Thoughts On The Dead

Musings on the Most Ridiculous Band I Can't Stop Listening To

Tag: wolf

I Got Five On It

Hey, rich Enthusiasts! Go buy a guitar at a bowling alley! Bring cash, though, because Wolf’s going for over a million.

When Garcia died, Wolf went back to the guy who built it, Doug Irwin. (There was, as you might expect, lawyerly involvement in that transaction.) In 2002, he auctioned it and Tiger off: Tiger went to Jim Irsay for $850,000; an anonymous buyer spent $700,000 for Wolf. Even if the instrument hasn’t appreciated in perceived value–and it certainly has–it’s worth $950,000 now just due to inflation. Million-two sounds reasonable, doesn’t it?

Plus–and here’s the good part–all the money’s getting donated to the Southern Poverty Law Center. They track hate groups, and when they see one, they point and say, “Look! It’s hatred!” and the hate group calls them fascists for trying to shut down their free speech. They always need money, for they have no oil wells, and they need more money than ever lately.

I just wonder who’s owned it for these past fifteen year.

“Hey! I do! I’m the anonymous buyer man.”

Excuse me? Oh, for fuck’s sake, Jim.

“Who?”

I know it’s you.

“Nah, man. I’m a nonymous. I’m so fuckin’ nonymous.”

Has anyone fallen for this disguise?

“All my employees.”

Sure.

“You a smart fella. I like that. You wanna coach up my wide receivers?”

Could I telecommute?

“No.”

Pass.

“Your loss.”

So, wait. You’re the anonymous buyer? You don’t buy things anonymously. You buy things the opposite of that.

## DATASET ENTRIES
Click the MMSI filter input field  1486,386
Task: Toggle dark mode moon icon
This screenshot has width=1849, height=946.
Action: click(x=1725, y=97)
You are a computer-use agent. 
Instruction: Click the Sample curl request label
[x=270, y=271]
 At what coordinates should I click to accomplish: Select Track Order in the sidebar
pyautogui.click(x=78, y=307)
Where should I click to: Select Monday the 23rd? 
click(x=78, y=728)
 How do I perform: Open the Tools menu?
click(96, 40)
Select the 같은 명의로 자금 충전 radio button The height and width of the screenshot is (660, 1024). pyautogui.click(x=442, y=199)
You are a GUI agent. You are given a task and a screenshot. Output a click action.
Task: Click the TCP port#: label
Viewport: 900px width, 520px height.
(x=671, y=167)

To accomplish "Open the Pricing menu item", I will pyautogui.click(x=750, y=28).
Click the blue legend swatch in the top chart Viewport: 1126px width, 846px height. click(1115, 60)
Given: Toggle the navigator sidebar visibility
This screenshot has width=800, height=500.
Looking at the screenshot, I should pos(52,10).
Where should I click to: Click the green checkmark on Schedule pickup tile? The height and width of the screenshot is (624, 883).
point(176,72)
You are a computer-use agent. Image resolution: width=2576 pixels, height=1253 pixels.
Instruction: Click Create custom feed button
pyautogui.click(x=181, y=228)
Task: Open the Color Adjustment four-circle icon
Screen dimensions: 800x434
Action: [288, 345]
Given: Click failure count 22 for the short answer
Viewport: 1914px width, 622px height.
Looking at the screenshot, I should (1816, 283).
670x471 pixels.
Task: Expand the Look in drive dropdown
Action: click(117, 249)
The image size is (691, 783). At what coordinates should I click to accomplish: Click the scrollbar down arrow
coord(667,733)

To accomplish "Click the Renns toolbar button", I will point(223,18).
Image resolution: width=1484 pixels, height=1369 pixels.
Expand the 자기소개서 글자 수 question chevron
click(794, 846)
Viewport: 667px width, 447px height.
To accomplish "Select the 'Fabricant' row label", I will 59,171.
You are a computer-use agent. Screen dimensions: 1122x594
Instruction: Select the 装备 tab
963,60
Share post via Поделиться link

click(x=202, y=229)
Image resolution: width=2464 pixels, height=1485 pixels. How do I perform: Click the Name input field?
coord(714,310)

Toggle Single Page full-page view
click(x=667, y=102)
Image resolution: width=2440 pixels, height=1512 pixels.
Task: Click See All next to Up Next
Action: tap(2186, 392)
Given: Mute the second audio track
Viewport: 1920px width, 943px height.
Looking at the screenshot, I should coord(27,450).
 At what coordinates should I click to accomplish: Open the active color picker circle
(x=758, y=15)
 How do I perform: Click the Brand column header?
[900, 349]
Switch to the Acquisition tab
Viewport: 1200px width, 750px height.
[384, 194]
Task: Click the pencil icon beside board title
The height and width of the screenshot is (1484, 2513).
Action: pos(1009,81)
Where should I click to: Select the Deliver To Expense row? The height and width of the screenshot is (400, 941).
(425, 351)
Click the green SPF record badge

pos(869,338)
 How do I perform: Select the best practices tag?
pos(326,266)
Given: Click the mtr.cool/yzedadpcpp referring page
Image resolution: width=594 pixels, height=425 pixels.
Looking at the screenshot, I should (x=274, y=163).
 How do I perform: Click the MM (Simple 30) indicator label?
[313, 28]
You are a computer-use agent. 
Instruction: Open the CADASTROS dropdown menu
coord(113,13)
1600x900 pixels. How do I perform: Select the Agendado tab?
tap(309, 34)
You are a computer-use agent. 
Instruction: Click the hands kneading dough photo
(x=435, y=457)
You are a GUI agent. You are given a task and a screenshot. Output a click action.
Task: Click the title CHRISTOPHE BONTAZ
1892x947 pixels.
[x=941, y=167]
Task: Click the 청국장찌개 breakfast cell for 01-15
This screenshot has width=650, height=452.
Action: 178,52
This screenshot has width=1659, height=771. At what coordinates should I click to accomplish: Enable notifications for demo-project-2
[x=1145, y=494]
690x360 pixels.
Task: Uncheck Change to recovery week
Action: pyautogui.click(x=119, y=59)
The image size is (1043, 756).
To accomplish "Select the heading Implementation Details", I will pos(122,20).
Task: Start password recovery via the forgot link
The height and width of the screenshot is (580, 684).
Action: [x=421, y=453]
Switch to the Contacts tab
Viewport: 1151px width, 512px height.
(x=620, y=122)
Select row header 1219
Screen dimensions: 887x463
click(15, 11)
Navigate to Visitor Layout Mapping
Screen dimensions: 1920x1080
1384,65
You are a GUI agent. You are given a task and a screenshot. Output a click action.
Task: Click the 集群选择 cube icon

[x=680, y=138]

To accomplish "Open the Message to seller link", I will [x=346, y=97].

## REQUIRED ACTIONS
a: Copy the passage of the Wolf guitar post between "Thoughts On The" and "reasonable, doesn’t it?", inclusive.
b: Write the next part of the Wolf guitar post, picking up after its final line.

## EXERCISE RESULTS
a:
Thoughts On The Dead

Musings on the Most Ridiculous Band I Can't Stop Listening To

Tag: wolf

I Got Five On It

Hey, rich Enthusiasts! Go buy a guitar at a bowling alley! Bring cash, though, because Wolf’s going for over a million.

When Garcia died, Wolf went back to the guy who built it, Doug Irwin. (There was, as you might expect, lawyerly involvement in that transaction.) In 2002, he auctioned it and Tiger off: Tiger went to Jim Irsay for $850,000; an anonymous buyer spent $700,000 for Wolf. Even if the instrument hasn’t appreciated in perceived value–and it certainly has–it’s worth $950,000 now just due to inflation. Million-two sounds reasonable, doesn’t it?

b:
“Shit, yeah. People need to see my stuff. When I buy Wolf, I’m gonna throw a party. What’s that fat boy’s name always plays Tiger?”

Woody Hayes.

“Him, yeah. Have me a regular hippie hoedown in the Lucas Bowl of Oil Stadium Park or whatever the fuck the place is called.”

Hold on. You’re the owner.

“Fuckin’ A.”

And you’re going to buy the guitar?

“Got that right, chief.”

Tax thing?

“Bingo.”

Being rich is complicated.

“It does have its perks.”

True.

“Speaking of which, you want some percs?”

Yes, I do.

“Let’s get that hoedown started!”

I like you, Jim Irsay.

“Shh. Don’t say my name.”

Oh, right.

The Dire Wolf Collects His Bids

As I discussed with Jim Irsay, Wolf is going up for auction; the guitar was the first of Garcia’s custom jobs from Doug Irwin (Peanut doesn’t count). Garcia started using it in May of ’73, sent it back for a while in favor of the two white Travis Bean aluminum-neck guitars, and then played it again from Fall Tour of ’77 until Tiger’s debut on 8/4/79. Garcia stuck a MIDI unit on it in the late 80’s, and it made sporadic appearances until he got another ridiculously complicated, staggeringly expensive guitar that had the MIDI bullshit all wired in.

This is what Wolf looks like:


Stop that.

Those are some funky Jews.

Yes. Stop fucking around and show a real picture of Wolf.

Aw.

So creepy.

WHAT?

You know what you did.

May I continue?

Please.

And now you can buy it! Well, you can’t. Statistically speaking, you can’t. I am guessing that many of you do not have three million available to purchase dead people’s belongings; if you do, though, and haven’t paid a visit to Donate Button, then shame on you.

The auction house handling the sale is called Guernsey’s, which was named after its founder, Guernica Fontaine. (Guernica was, quite rightly, unhappy with her given name and went by the diminutive.) They have a very fancy website, which you would expect from a fancy place. You can’t be a shmancy auction house with a site hosted by blogspot.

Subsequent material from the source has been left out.